In many cases they may be hundreds of miles away – in fact, in a previous life, my employer's most distant data centre was six time zones away in the US Midwest.
This means that you don't have the option of wandering into the server room and power-cycling something; instead you need to work hard to make your systems manageable from afar.
Absolutely core to the remote management of data centres is accurate, complete and rigorously updated documentation. You can't just nip and have a peek at stuff, and so you need to be able to rely completely on the documentation for information about the system.
Every connection – power, serial, LAN, the lot – needs to be rigorously documented and a regime of capital punishment initiated to deter people from not updating the docs when something changes.
It only takes one undocumented power or LAN change to make your world fall apart when you confidently but inadvertently disable something crucial because the docs differed from reality.
Similarly, document the front and rear panels of all the devices in the cabinets, along with the possible statuses of all the flashing lights and what each means: we'll come to why in a moment.
On the flipside of documentation is the labelling of everything in the data centre cabinets. Unless you're very close in a geographical sense to your data centre, you're likely from time to time to call on the data centre provider's staff to do something for you – install a new LAN connection, or maybe fit a replacement hot-swap power supply when an old one dies.

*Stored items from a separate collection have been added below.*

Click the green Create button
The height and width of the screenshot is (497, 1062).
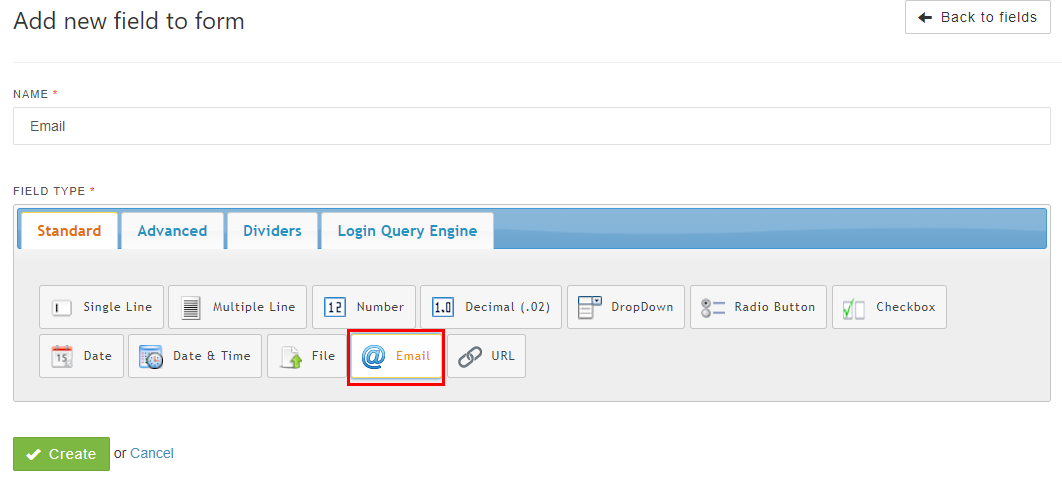pyautogui.click(x=61, y=454)
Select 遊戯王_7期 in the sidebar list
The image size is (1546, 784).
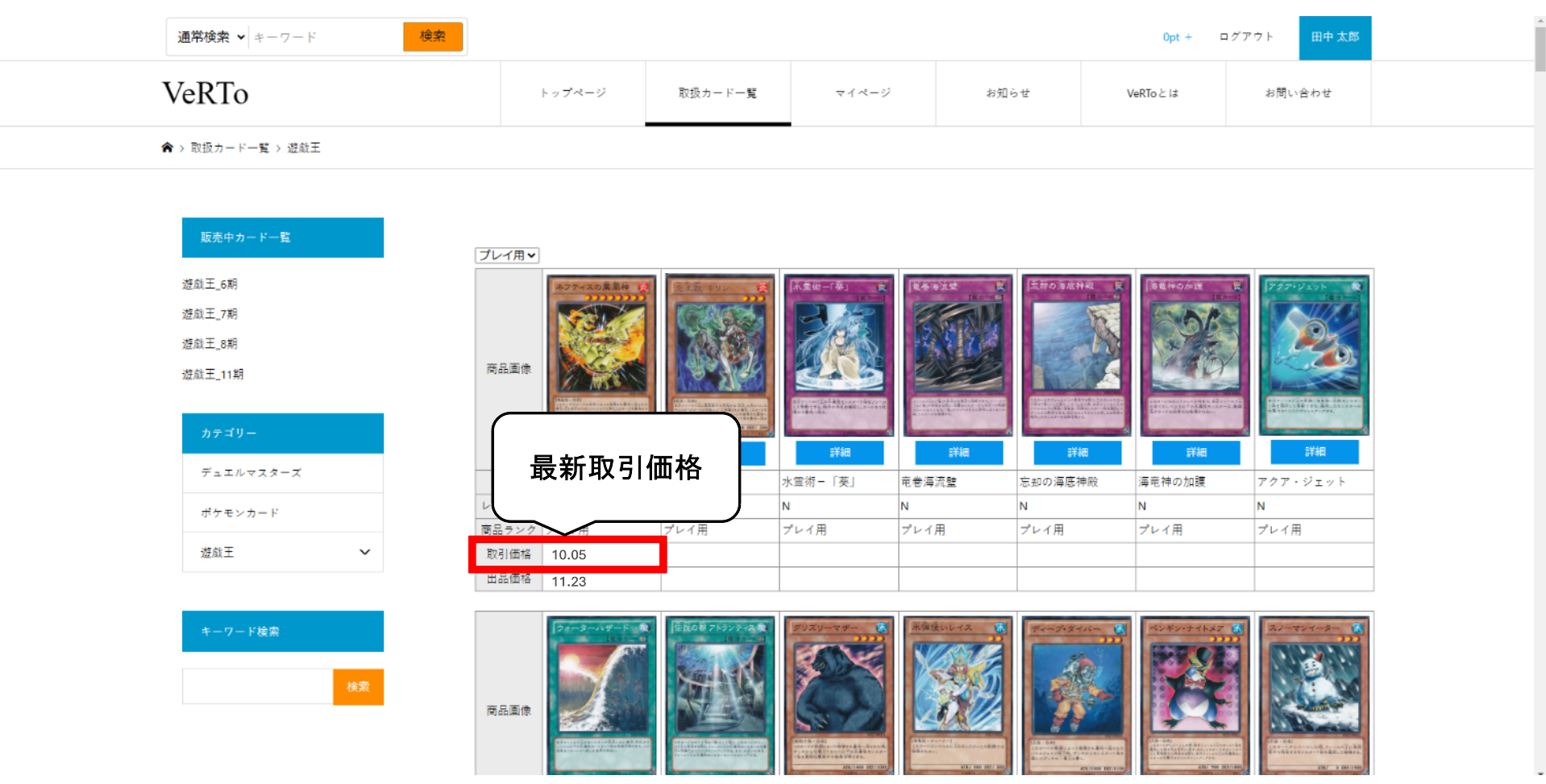[x=210, y=314]
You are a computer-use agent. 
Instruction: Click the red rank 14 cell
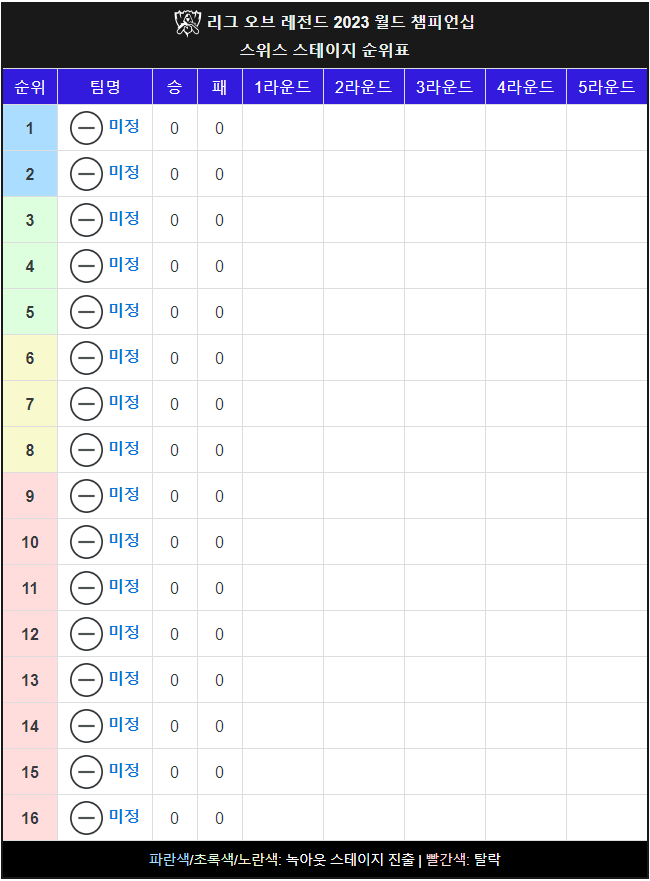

So give your devices names, and label them on the front and back. Label every cable a few inches from each end (not right at the end – you won't be able to get at the labels to read them).
And this is why I've had you document the front and rear panels: if your server has two hot-swap power supplies and one dies, you need to be absolutely certain to tell the provider's “intelligent hands” person which one to pull out.
And of course because you documented all the LED status options, you can get him or her to double check before pulling: “It's the one on the left, but before you pull please confirm that the light's flashing yellow, as that signifies it's the failed unit.”
Next on the list we have another core aspect of stuff being a long way away: you can't just whack another disk into the box if you run out of space.
There are so many monitoring tools on the market – and so many free ones – that there's no excuse for not monitoring your data centre to death both to check that everything's healthy but also to do capacity planning and usage trending for key resources.
Run up proper monitoring, preferably in a form that doesn't rely on the data centre being fully functional. How can you send an alert that everything went down if the monitoring server's on one of the boxes that went down? Maybe you could even look to one of the many cloud services that offers system monitoring?